Ninth Circuit Rules Monex Crypto, Metal Deposits Are Unregistered Off-Exchange Futures, Bolstering CFTC Reach

Wellermen Image CFTC Clobbers Monex in Crypto Deposit Win

The Ninth Circuit just handed the CFTC a major victory, ruling that Monex’s online precious metals and crypto deposit schemes count as illegal off-exchange commodity transactions. This appellate smackdown reverses a lower court dismissal, arming regulators with fresh ammo to police digital asset trading platforms. Crypto markets take note: commodity watchdogs are flexing harder on borderline DeFi-like services.

It all kicked off in 2017 when the CFTC sued Monex Deposit Company, its credit arm, and exec Michael Cara for peddling leveraged “deposits” in gold, silver, and later crypto without registering as a futures commission merchant. Customers could buy physical metals or tokens with borrowed funds, rolling over positions indefinitely—classic off-exchange futures, the agency argued. The Central District of California tossed the case in 2018, saying these weren’t true futures contracts. But on appeal, a three-judge Ninth Circuit panel disagreed, finding Monex’s setups hit the legal definition under the Commodity Exchange Act: standardized contracts for future delivery with margin leverage.
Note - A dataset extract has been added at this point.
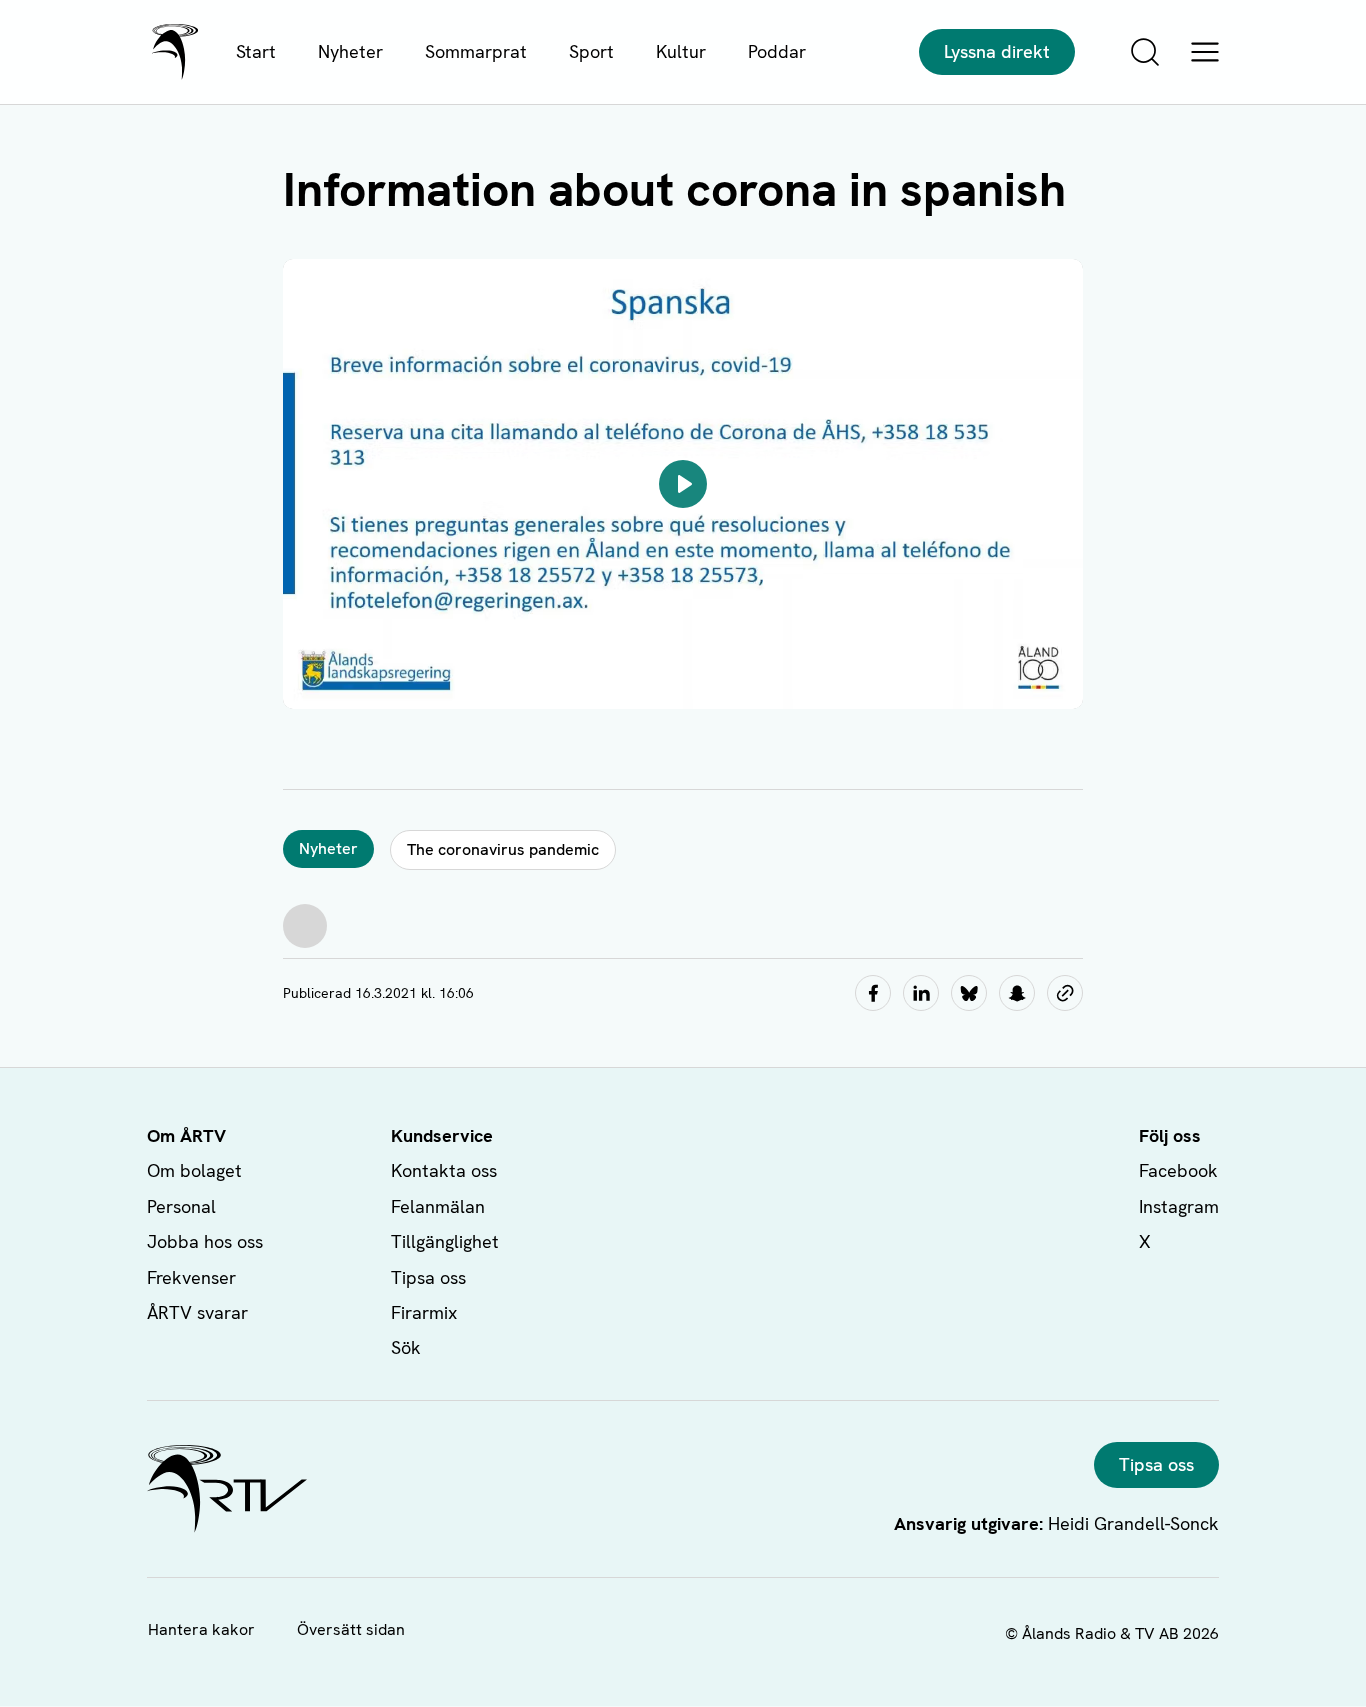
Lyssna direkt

The judges ruled unanimously that Monex’s precious metals deposits qualified as unregistered commodity options or futures, and their crypto extensions followed suit—rejecting arguments that physical delivery clauses saved them. Monex and Cara lose big; the case bounces back for trial or remedies, potentially netting fines, disgorgement, and shutdowns. CFTC wins regulatory turf, proving it can chase retail platforms blurring spots, lending, and trading.

In plain terms, courts just greenlit CFTC oversight on any leveraged bet on gold bars or Bitcoin without exchange listing—think margin trading apps or yield-bearing wallets, you’re on notice. No loopholes for “deposits” masking futures.

Markets feel the heat: CFTC’s win bolsters its claim over crypto as commodities, challenging SEC primacy and tilting authority toward dual regulation that could squeeze unregistered DeFi protocols mimicking Monex’s rollover trades. Exchanges face stiffer compliance for spot-plus-leverage products; stablecoins tied to commodities like gold or BTC risk reclassification as futures if leveraged. Traders betting on decentralization cheer less SEC drama but brace for CFTC leverage limits, denting high-risk yield chases—sentiment shifts to caution on unlisted platforms, opportunity in compliant ones.

Regulators closing the leverage net spells risk for rogue DeFi innovators—build compliant or bust.